--- HOW TO COMPLETE THIS TASK ---
Look below for the line that contains "Task: Click the modload:vgx.dll" and the line that contains "Where should I", then restate both of them and every line in between, exactly. No picture goes in the copy.

--- RECORDS FOR THIS TASK ---
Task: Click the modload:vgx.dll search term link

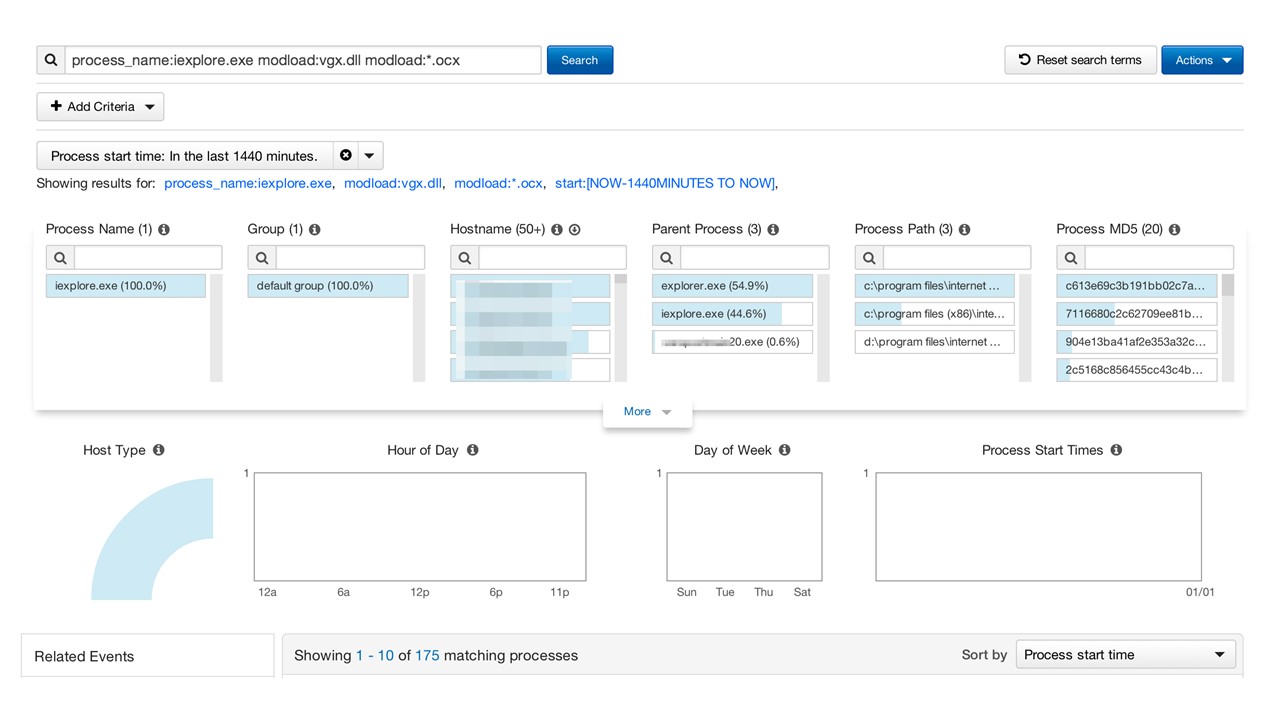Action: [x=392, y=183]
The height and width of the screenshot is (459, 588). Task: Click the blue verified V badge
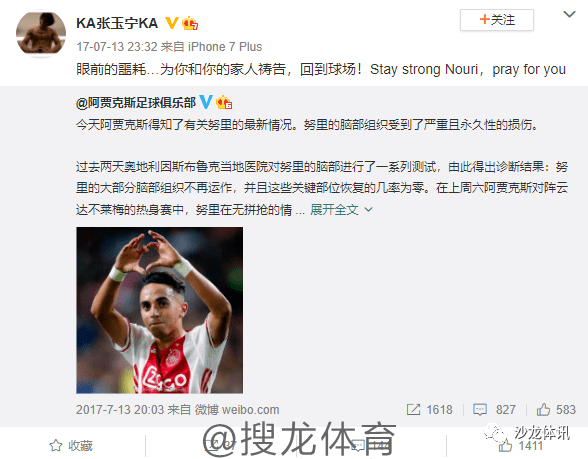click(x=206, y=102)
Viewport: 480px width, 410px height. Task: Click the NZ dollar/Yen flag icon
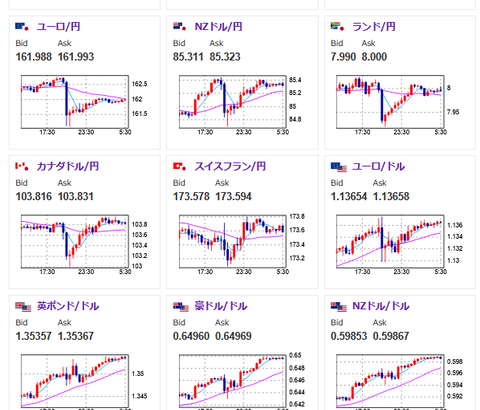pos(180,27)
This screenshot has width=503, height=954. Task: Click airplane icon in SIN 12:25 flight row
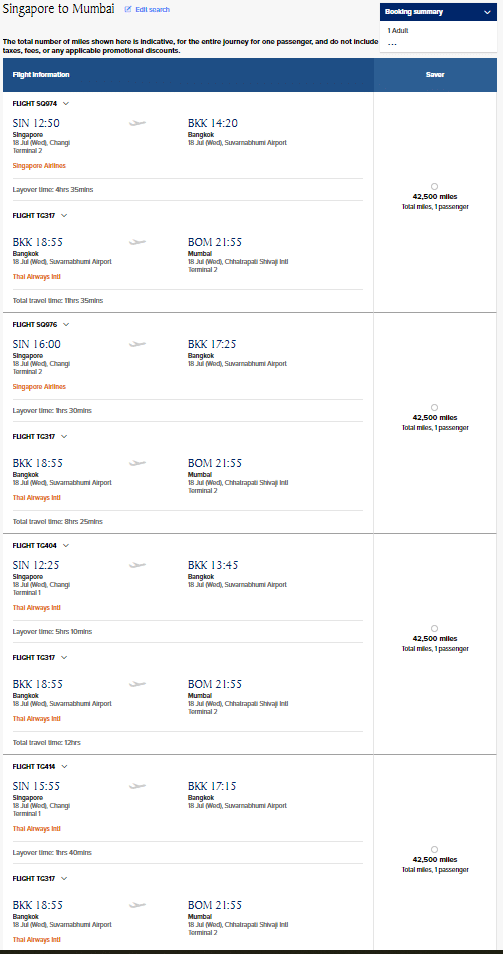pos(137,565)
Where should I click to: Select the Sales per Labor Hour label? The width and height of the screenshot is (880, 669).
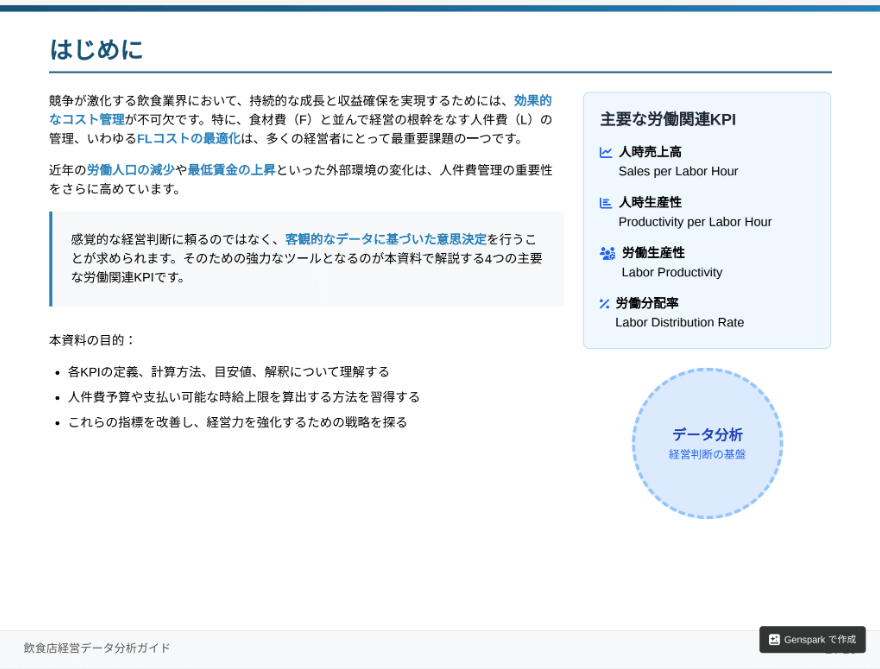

* * *

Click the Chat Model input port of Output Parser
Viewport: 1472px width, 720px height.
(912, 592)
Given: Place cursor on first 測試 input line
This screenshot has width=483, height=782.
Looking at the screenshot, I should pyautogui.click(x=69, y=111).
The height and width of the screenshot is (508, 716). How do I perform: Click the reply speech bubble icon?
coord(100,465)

...

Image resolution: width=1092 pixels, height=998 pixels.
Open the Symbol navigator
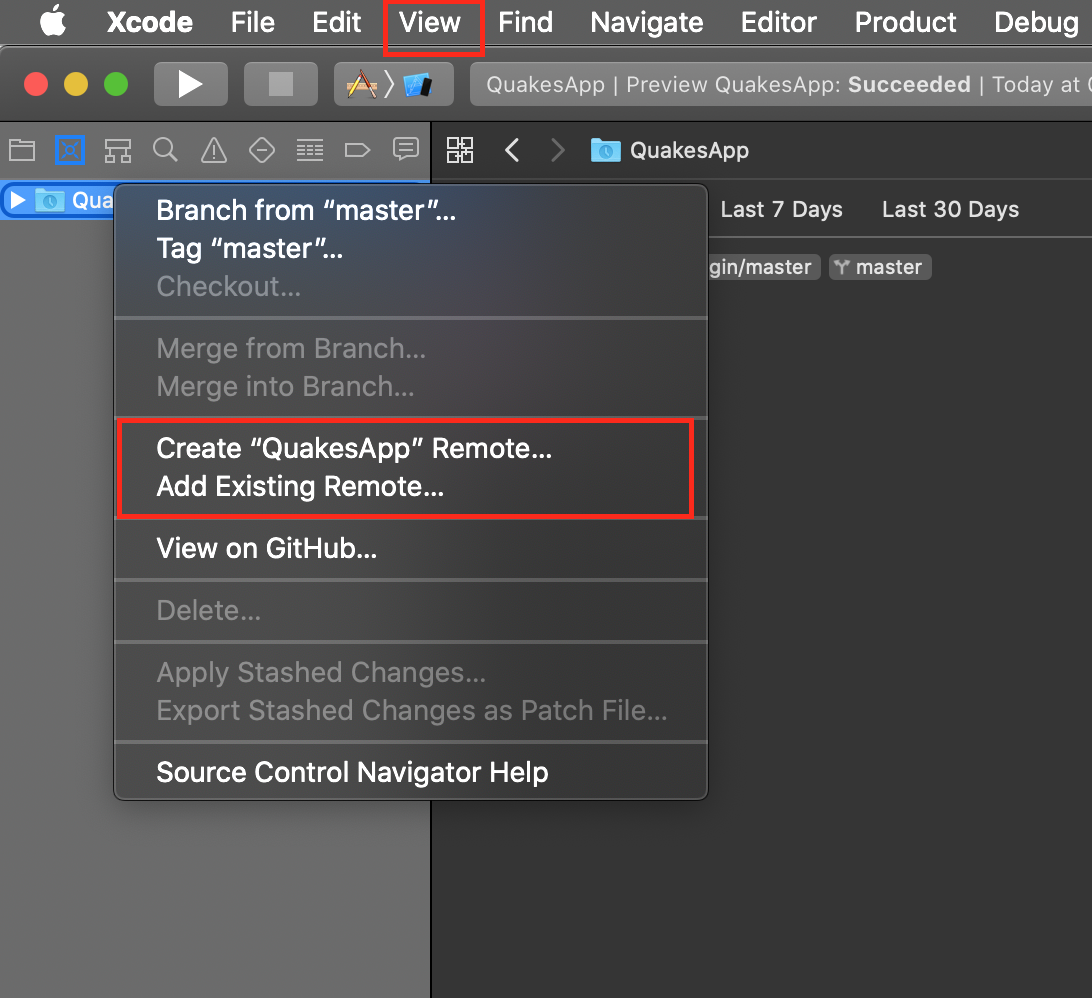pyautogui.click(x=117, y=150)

--- TASK RESPONSE ---
Task: Click the modload:vgx.dll search term link

Action: [x=392, y=183]
The height and width of the screenshot is (459, 588). Task: Click the blue verified V badge
click(x=206, y=102)
Viewport: 480px width, 410px height. Task: Click the NZ dollar/Yen flag icon
pos(180,27)
This screenshot has width=503, height=954. Task: Click airplane icon in SIN 12:25 flight row
pos(137,565)
Where should I click to: Select the Sales per Labor Hour label? The width and height of the screenshot is (880, 669).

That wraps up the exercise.